- [WORK ITEM]:
Scan each line of the records for the word "logo" and extract the ones that have it.

══ EXERCISE DATA ══

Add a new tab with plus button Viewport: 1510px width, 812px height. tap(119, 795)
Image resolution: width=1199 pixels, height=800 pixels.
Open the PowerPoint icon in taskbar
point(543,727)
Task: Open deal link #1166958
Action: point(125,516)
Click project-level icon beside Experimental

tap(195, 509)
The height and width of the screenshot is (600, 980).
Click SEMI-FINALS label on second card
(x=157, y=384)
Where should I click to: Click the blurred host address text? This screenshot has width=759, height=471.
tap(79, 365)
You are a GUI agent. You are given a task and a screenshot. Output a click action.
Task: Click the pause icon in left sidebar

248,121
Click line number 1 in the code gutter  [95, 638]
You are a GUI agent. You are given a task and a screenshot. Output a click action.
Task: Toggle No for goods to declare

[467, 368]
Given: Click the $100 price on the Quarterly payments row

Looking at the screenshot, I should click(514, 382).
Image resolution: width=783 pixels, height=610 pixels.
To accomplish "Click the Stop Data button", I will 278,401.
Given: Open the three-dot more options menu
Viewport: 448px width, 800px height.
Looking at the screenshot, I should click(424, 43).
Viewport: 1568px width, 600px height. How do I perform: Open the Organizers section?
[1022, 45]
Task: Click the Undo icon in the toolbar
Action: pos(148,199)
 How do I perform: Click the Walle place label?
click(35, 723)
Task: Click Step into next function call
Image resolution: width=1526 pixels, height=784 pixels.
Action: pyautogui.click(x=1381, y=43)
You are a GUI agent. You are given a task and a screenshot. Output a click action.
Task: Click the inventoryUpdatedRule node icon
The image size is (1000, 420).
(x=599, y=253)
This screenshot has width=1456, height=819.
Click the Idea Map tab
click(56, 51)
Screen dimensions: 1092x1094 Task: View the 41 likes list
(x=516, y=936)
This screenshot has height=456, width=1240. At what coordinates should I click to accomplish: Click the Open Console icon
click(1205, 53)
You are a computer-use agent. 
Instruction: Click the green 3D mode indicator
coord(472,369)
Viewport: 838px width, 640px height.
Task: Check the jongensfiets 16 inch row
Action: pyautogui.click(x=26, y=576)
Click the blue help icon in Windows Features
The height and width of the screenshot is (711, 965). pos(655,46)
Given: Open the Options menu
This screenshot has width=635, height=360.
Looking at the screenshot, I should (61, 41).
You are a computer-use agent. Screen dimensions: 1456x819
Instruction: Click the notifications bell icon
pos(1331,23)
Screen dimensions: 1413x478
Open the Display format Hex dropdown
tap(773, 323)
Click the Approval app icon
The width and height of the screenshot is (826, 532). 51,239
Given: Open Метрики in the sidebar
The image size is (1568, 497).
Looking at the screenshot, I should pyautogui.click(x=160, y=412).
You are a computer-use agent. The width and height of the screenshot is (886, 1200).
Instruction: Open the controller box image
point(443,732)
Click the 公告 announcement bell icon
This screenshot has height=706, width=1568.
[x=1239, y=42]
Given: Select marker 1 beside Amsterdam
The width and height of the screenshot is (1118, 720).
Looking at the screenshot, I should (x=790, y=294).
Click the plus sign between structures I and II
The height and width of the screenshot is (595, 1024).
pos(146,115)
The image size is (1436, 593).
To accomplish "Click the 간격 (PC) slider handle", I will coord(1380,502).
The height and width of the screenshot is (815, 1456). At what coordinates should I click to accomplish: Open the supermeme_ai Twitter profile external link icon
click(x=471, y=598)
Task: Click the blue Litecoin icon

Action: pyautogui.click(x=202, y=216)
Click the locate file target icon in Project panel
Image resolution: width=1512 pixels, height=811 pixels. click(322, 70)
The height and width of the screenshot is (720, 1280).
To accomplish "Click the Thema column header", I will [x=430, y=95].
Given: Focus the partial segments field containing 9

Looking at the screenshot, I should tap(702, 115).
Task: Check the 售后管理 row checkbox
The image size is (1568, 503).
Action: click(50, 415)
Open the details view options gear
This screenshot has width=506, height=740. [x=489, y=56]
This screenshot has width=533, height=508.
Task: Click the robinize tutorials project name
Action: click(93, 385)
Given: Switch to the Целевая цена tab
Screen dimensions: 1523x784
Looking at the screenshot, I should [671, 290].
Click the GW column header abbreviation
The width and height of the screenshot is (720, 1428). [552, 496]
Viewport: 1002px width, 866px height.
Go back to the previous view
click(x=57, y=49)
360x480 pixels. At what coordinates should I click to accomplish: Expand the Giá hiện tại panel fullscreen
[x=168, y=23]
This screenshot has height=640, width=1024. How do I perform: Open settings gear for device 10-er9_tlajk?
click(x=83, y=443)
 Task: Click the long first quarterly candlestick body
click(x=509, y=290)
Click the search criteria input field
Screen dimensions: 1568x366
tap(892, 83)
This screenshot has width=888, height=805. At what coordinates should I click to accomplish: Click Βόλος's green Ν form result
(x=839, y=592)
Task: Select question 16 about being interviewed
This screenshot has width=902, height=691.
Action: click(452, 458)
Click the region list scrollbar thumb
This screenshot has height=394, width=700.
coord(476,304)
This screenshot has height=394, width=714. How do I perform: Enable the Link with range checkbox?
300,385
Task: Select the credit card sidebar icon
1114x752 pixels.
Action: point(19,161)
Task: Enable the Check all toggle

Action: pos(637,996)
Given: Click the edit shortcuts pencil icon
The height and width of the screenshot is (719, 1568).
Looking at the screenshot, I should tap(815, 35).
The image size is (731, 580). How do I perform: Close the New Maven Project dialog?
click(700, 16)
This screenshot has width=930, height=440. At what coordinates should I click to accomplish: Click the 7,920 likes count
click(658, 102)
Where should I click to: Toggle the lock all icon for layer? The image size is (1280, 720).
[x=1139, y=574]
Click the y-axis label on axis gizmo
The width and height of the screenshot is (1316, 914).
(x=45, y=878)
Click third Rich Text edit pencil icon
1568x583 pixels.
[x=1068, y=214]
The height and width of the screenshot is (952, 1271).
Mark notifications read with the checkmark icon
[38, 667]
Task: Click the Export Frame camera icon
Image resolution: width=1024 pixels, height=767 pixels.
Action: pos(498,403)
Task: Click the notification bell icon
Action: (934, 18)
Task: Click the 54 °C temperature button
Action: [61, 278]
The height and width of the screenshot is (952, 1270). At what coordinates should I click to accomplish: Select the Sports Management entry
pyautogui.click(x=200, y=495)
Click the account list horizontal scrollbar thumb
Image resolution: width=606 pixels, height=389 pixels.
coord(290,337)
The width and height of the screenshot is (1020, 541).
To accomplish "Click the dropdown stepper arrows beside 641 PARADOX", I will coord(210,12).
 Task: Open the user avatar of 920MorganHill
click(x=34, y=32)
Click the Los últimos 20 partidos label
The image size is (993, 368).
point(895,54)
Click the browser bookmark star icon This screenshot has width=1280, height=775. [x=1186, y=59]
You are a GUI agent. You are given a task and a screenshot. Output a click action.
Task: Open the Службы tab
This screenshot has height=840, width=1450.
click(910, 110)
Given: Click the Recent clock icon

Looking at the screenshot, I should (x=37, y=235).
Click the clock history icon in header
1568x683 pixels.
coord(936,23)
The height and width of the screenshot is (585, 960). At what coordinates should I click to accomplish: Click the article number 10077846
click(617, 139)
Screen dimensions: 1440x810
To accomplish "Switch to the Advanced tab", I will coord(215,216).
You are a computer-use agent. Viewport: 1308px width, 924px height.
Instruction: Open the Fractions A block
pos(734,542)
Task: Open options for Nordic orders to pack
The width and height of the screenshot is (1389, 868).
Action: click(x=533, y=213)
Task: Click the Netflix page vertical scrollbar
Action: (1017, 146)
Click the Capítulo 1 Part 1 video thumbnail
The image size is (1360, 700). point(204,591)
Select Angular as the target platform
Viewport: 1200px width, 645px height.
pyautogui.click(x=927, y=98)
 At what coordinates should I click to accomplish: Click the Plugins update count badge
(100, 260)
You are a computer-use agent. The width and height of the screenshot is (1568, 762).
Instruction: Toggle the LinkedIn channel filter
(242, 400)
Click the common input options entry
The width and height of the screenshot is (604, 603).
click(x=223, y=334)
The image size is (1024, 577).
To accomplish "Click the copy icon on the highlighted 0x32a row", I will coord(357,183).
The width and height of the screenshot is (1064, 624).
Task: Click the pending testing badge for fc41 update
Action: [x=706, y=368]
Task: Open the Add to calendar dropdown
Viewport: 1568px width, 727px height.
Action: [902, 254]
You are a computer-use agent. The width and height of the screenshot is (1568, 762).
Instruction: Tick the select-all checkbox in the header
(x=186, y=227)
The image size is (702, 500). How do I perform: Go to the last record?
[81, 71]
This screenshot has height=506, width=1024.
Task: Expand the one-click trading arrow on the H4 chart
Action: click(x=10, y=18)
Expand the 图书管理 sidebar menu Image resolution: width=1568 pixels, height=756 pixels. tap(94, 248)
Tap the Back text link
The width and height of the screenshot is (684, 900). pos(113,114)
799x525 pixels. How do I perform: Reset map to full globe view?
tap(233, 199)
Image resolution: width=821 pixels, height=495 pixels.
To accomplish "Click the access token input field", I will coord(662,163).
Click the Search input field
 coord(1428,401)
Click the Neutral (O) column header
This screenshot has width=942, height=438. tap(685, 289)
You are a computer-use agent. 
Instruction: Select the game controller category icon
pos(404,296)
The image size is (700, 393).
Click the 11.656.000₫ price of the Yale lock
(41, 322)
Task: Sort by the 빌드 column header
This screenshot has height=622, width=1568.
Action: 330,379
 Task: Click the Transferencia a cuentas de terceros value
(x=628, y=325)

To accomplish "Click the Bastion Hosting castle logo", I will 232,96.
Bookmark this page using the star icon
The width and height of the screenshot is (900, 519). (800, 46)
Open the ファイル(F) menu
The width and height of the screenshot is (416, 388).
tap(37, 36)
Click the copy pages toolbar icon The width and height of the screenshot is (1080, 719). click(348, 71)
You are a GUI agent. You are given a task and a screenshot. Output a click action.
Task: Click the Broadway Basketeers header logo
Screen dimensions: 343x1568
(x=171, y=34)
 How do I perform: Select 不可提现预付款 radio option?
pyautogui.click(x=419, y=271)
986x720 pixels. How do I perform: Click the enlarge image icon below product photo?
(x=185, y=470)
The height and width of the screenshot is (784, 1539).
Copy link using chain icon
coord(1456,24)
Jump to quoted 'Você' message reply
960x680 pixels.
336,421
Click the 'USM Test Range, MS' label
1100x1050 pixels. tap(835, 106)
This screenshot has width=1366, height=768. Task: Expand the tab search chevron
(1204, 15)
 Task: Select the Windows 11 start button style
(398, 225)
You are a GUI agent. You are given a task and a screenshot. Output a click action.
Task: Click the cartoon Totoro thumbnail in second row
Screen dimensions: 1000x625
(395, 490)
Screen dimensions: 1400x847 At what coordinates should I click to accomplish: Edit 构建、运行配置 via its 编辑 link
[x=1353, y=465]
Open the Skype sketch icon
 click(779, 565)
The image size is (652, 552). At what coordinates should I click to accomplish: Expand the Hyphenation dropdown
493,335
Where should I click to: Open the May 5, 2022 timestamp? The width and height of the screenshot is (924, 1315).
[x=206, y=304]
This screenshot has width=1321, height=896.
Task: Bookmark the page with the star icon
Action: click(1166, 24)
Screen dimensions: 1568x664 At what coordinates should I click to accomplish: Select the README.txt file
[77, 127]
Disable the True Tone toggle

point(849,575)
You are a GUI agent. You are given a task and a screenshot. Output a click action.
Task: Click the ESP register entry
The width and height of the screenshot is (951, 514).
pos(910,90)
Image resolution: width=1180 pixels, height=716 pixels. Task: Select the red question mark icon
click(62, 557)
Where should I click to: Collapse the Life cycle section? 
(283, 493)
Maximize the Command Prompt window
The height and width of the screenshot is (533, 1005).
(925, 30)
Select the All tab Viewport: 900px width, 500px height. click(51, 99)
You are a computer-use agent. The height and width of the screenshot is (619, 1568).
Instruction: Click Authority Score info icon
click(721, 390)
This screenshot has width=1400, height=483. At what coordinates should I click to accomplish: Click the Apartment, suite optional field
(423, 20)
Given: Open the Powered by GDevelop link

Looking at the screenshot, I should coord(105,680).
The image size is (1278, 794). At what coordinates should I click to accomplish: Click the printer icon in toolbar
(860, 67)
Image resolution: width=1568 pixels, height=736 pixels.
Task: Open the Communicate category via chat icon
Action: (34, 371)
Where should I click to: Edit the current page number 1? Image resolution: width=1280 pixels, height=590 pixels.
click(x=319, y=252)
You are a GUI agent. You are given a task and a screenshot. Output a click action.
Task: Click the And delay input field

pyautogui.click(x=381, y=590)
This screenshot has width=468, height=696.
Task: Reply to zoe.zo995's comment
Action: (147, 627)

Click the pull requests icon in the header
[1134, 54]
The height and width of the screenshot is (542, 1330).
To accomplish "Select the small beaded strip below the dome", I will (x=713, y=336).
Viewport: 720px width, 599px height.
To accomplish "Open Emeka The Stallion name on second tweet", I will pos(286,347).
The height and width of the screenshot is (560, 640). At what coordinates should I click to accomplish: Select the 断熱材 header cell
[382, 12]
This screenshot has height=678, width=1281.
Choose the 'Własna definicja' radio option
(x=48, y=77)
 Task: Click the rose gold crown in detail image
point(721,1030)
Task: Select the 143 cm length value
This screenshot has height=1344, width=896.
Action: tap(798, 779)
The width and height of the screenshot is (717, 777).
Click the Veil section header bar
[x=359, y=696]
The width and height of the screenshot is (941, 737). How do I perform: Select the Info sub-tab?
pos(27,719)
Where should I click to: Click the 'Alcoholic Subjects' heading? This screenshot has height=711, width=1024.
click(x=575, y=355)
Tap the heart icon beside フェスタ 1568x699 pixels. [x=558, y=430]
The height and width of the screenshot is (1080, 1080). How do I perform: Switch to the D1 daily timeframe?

═══

- [FINAL ANSWER]:
To accomplish "Click the Bastion Hosting castle logo", I will 232,96.
Task: Click the Broadway Basketeers header logo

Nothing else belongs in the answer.